In Coppa del mondo quest’anno sta andando in onda una specie di serie TV, intitolata “Lucas Braathen e i poteri magici del collo bianco!”. Cosa significa? Presto detto:
A Lucas Braathen toglietegli tutto, ma non il suo scalda collo. Bianco, perché sia in tinta con la tutina da gara.
Ebbene sì, il talento norvegese è superstizioso. Ancor più di quanto è forte. Il suo lato brasiliano (da parte di mamma) esce così, quando gli chiedi se sa che con addosso quel pesante collo di pile perde parecchi centesimi ad ogni gara.

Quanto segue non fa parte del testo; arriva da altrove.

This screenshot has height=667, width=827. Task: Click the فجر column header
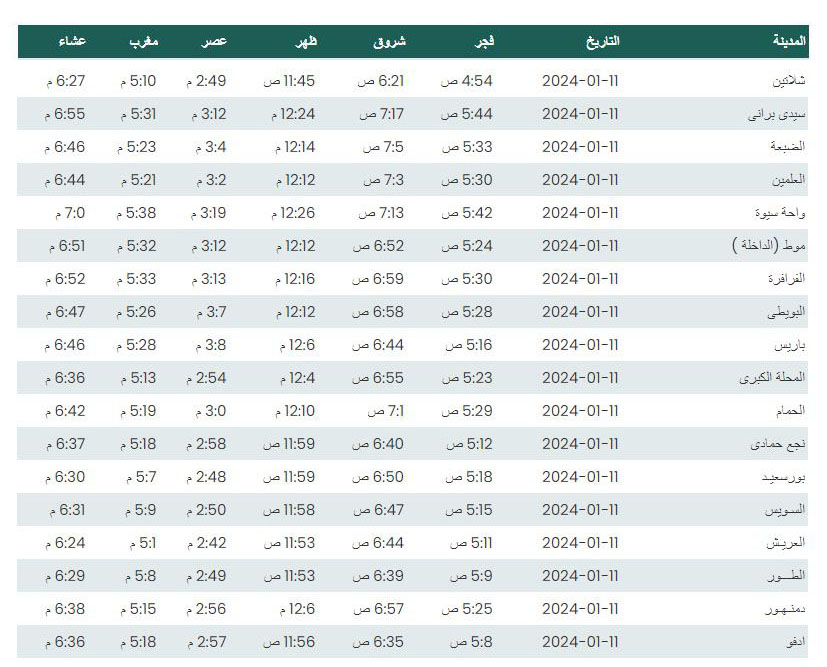click(x=484, y=42)
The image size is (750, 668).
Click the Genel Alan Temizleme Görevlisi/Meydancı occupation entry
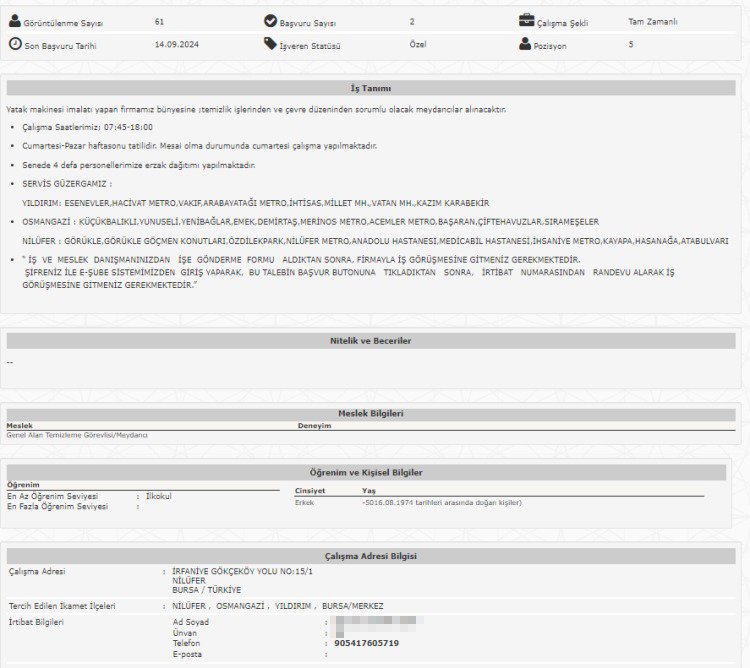pos(78,434)
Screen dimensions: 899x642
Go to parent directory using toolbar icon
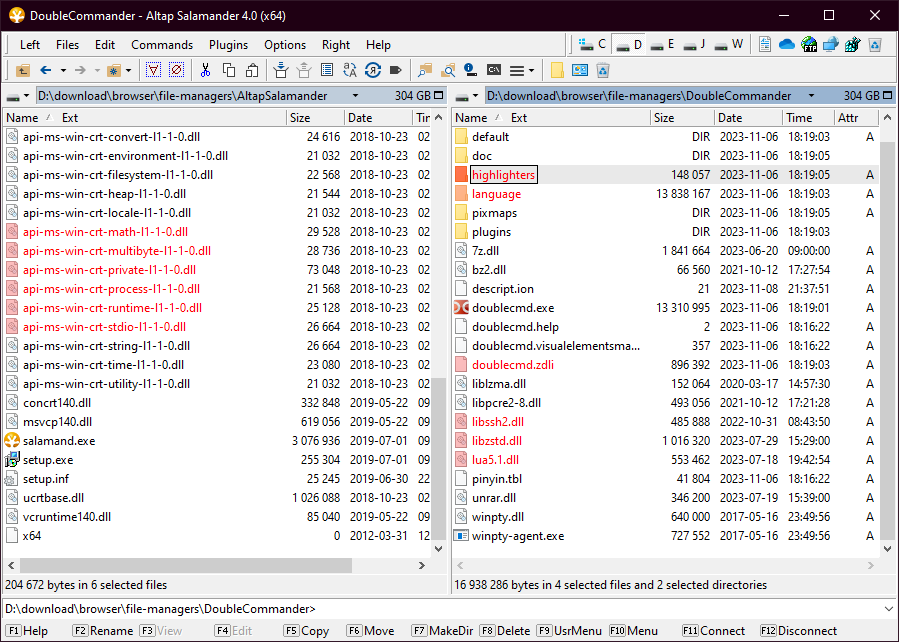coord(23,70)
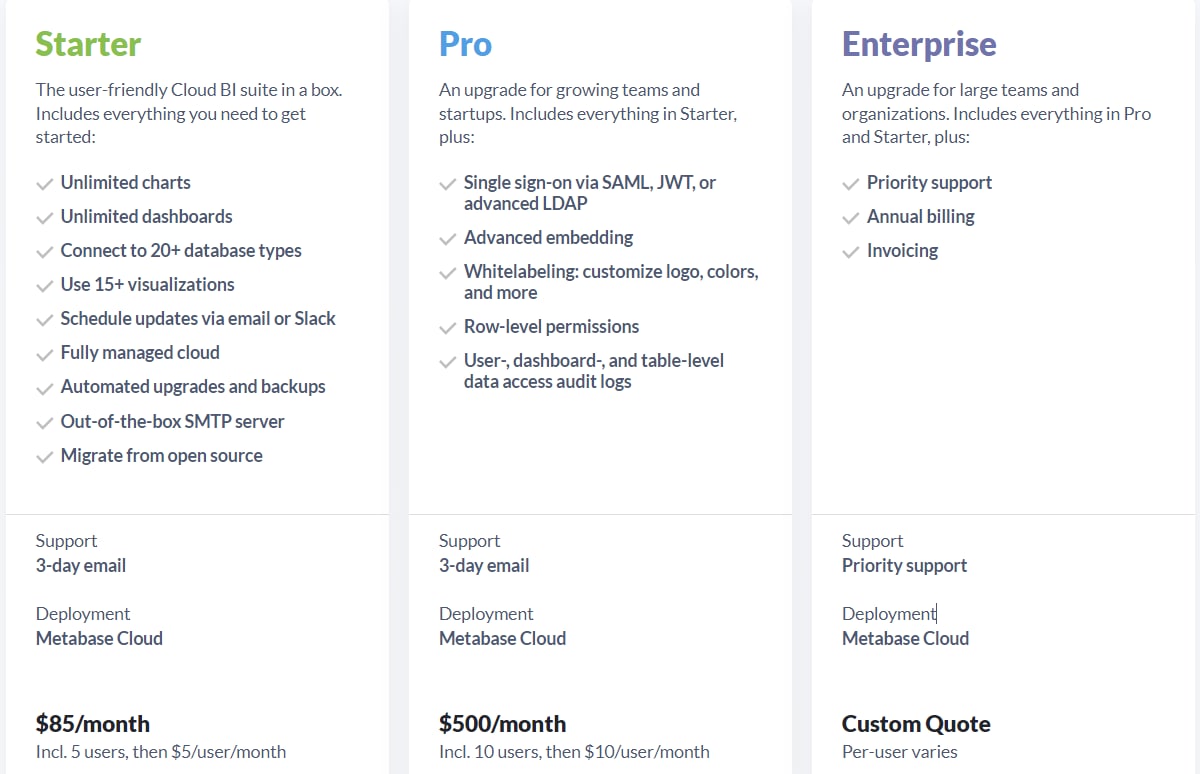Click the checkmark next to Invoicing

coord(850,252)

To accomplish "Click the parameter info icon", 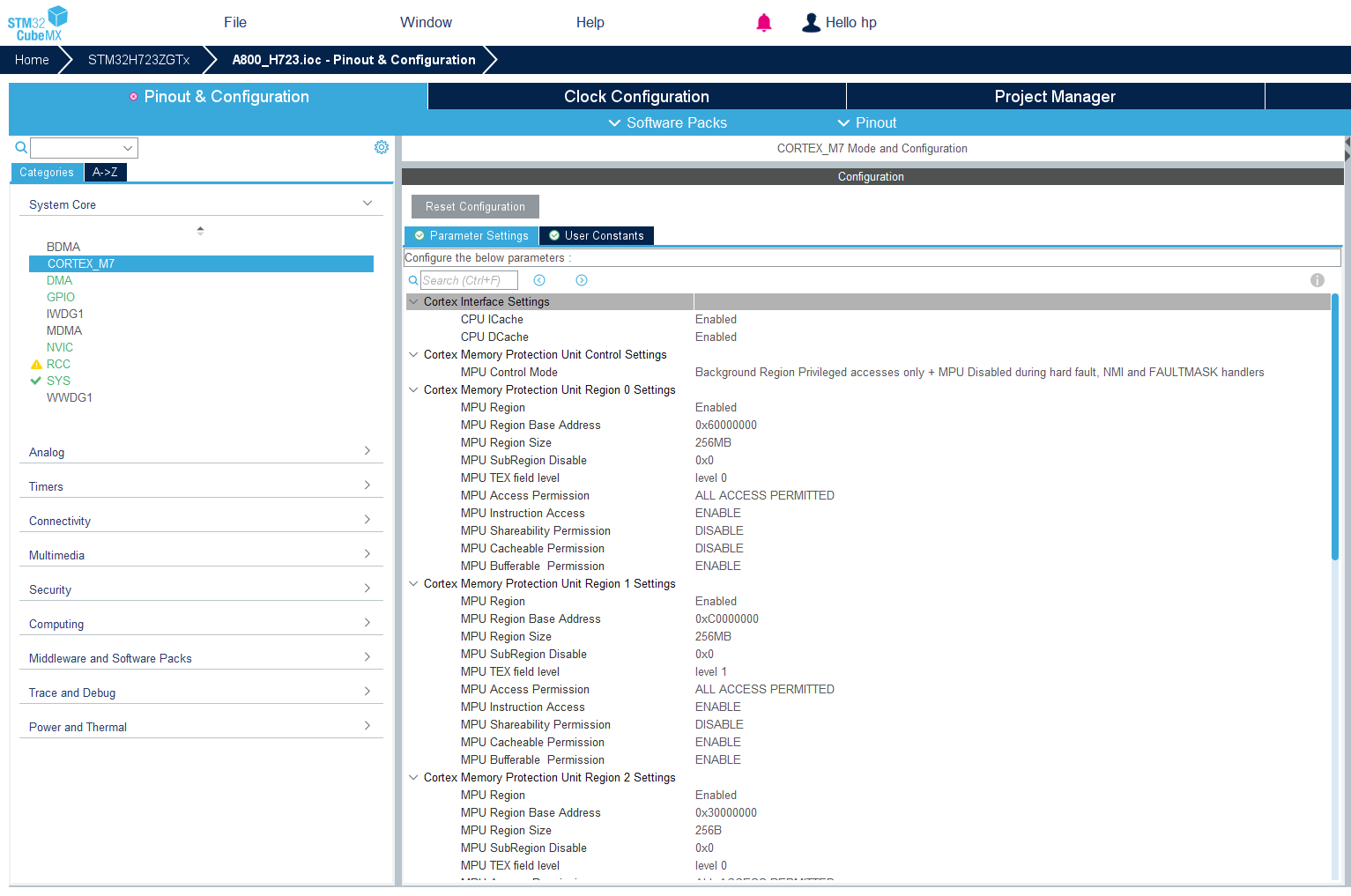I will point(1318,280).
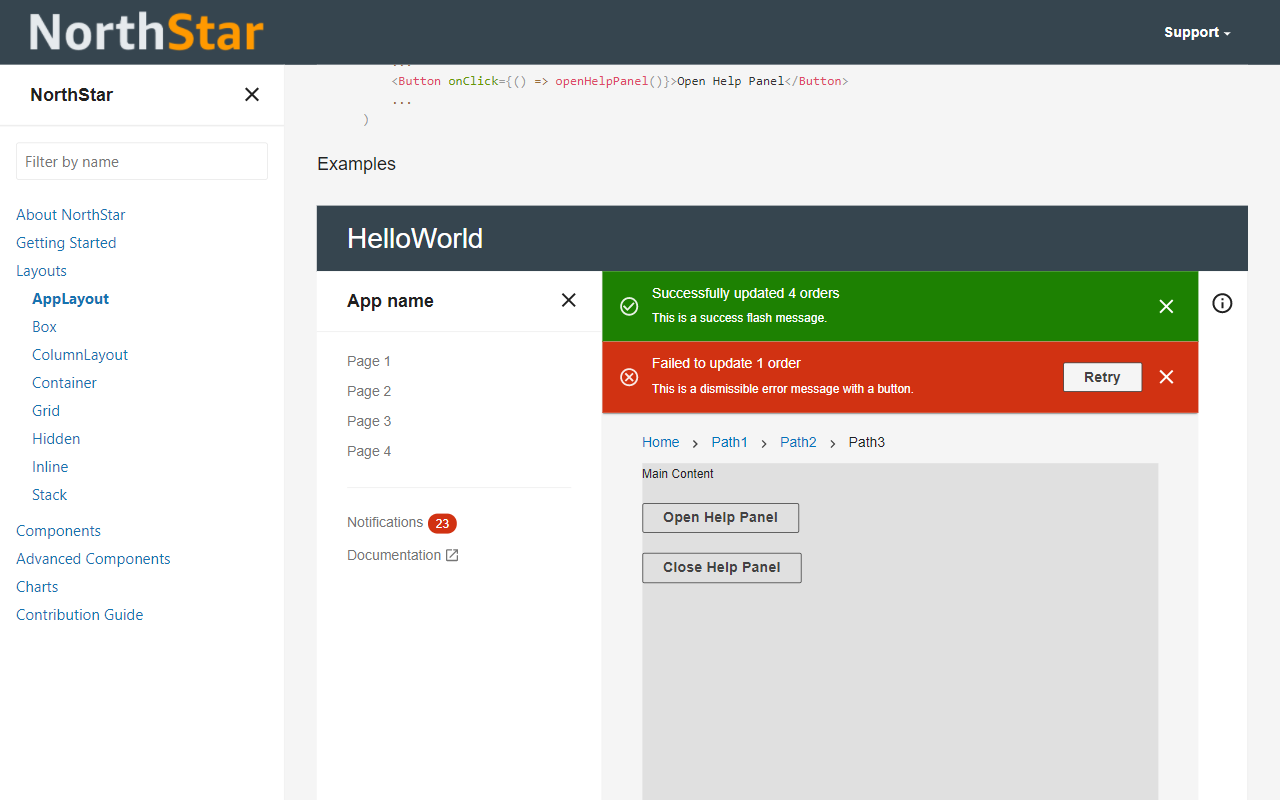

«Falso! Io ne guadagno! Perché senza collo non andrei altrettanto forte, anzi non partirei nemmeno». È convinto così e non c’è modo di dissuaderlo. Non glielo auguriamo di certo, ma forse se ne riparlerà quando perderà il primo podio o addirittura la prima gara per qualche centesimo.
Perché una cosa è certa. Sciando in quel modo leggero e naturale, con stabilità e dinamismo straordinari, Lucas su un podio ci salirà presto.
Nessuna fretta, è nato nel 2000 (il 19 aprile) e anche se è vero che alla sua età Hirscher, Kristoffersen e Pinturault avevano già provato la gioia di salire uno di quei tre magici gradini, è altrettanto vero che lui la Coppa la frequenta da pochissimo.
Escludendo lo slalom in programma oggi, sono 13 le gare in cui è partito. A parte sei in cui non ha visto il traguardo, nelle altre è sempre andato a punti. Per ben quattro volte, in tre discipline diverse, finendo nei primi otto.
Questa la sequenza: 5° nel gigante parallelo della Badia e 8° nel gigante del giorno prima; 6° nello slalom di Zagabria e nel gigante di Sölden. Poi è stato anche 13° nel gigante di ieri (ma con un errore madornale) e 15° tra le porte larghe di Beaver Creek.